Qui in Italia le scuole, la sanità e i servizi, i trasporti urbani e ferroviari, gli aeroporti saranno i settori maggiormente coinvolti nello sciopero. Blocchi e cortei si riverseranno nelle città per rendere ancora più visibile e congestionante l’assenza dal lavoro produttivo e riproduttivo.

L’8 marzo non aveva in sé niente di scontato: solo attraverso un processo di riappropriazione ha riacquisito un senso, nell’ottica di rifiuto di un ruolo sociale ed economico imposto e subordinato.

Da una giornata di festa in cui la donna è ancora una volta oggetto, per un giorno, della disponibilità maschile e istituzionale a concedere uno spazio e qualche gentilezza, questa viene rovesciata per diventare una giornata di lotta. Una rinuncia sincera a tutti i convenevoli per sovvertire un equilibrio che si mantiene calpestando i nostri lutti e le nostre identità.

Fra lo scorso otto marzo a oggi non c’è qualcosa che si è fermato o sospeso. Se uno sciopero delle donne, femminista, è possibile, è grazie alla connessione costante fra questo spirito e i contesti in cui come donne viviamo, lavoriamo e lottiamo. Nessuno ha organizzato questo sciopero per le donne e anzi le risposte dei sindacati non sono state per la maggior parte all’altezza della sfida che queste hanno lanciato.

Ma cosa avranno da protestare? Ribaltiamo la domanda. C’è qualcosa per cui dovremmo sentirci valorizzate o riscattate?

Scioperiamo dal lavoro produttivo perché donne sono il terreno su cui si sperimentano continuamente nuove forme di estrazione di capacità e risorse, su cui si rafforza e riproduce un sistema di subordinazione di genere e lo si estende. Le violenze e le molestie sul lavoro, la precarietà e la ricattabilità sono un mezzo infallibile per far sì che questo sistema continui a esistere e allo stesso tempo le sue immediate manifestazioni. Aggredire questo terreno comune ci permette di andare a fondo e oltre le esperienze di vertenzialità per una mobilitazione traversale ma di classe.
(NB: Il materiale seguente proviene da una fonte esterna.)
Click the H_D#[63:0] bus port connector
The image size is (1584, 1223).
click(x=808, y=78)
Scioperiamo dal lavoro riproduttivo. Il tempo delle donne e la loro esistenza sono costretti e impiegati a rendere possibile la vita degli altri, la produttività degli altri, lo sfruttamento degli altri. Tutto il lavoro in casa, la cura dei figli e della famiglia, la sfera affettiva impegnata nell’andare avanti, sono date per scontate: anche questo è lavoro.

Scioperiamo dai ruoli imposti dai generi. Il nostro ruolo imposto è soprattutto quello sociale, produttivo e riproduttivo. Ci sarà sempre qualche uomo che penserà di sapere meglio come essere una donna, perché infondo non siamo noi ad ora a determinarlo. Quel grosso dito che indica tutto quello che potrebbe mettere in pericolo l’identità e il predominio indiscusso dell’uomo-bianco-eterosessuale oggi verrà puntato da noi.
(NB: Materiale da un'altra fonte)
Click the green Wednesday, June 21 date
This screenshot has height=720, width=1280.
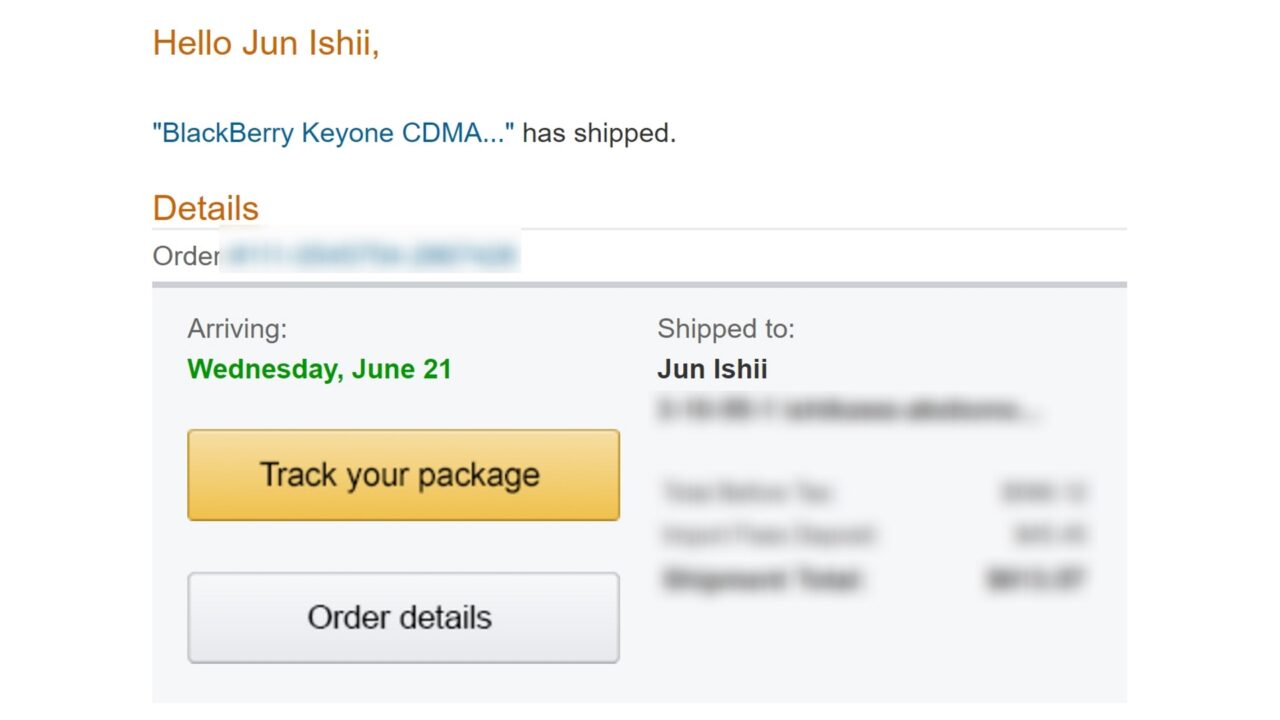(319, 369)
Partendo da noi, queste cose ci appartengono. Lavori senza contratto, con part-time a tempo pieno ma metà dello stipendio, condizioni a lavoro inaccettabili, molestie, scorrettezze per metterci in competizione con la collega con cui dividiamo il lavoro. Subiamo gli sfratti, sole con dei figli, andiamo alla rincorsa di soluzioni ma gli assistenti sociali ci colpevolizzano.

Per questo l’otto marzo è sciopero!

Nel corso della giornata seguiremo lo sviluppo della protesta in tutto il paese

 Sono stati alla fine più di 150 i paesi investiti dallo sciopero internazionale.
Come annunciato, per tutta la giornata in Italia i trasporti non sono stati garantiti a causa dell’alta adesione allo sciopero di questo settore: arei e treni soppressi, mezzi urbani ridotti.
Circa 40 le città in Italia in cui, oltre allo sciopero, ci sono stati cortei e iniziative con un’ alta partecipazione e una forte determinazione. Mobilitazioni anche nelle università, nelle scuole e nelle piazze hanno occupato l’intera giornata. Le manifestazioni più imponenti si sono viste a Roma, Milano, Napoli. Ovunque i cortei hanno superato le aspettative testimoniando come la spinta della mobilitazione femminista sia sempre intensa.

A Torino un giovane, Loris, è in stato di arresto dopo un presidio di protesta contro le politiche colpevolizzanti degli assistenti sociali: mentre le donne e i partecipanti al presidio cercavano di raggiungere il resto della manifestazione sono state bloccate, spintonate e inseguite dalla polizia senza che ci fosse un reale motivo se non l’intenzione di segnare un’ostilita verso questa giornata di lotta dalle parole così chiare.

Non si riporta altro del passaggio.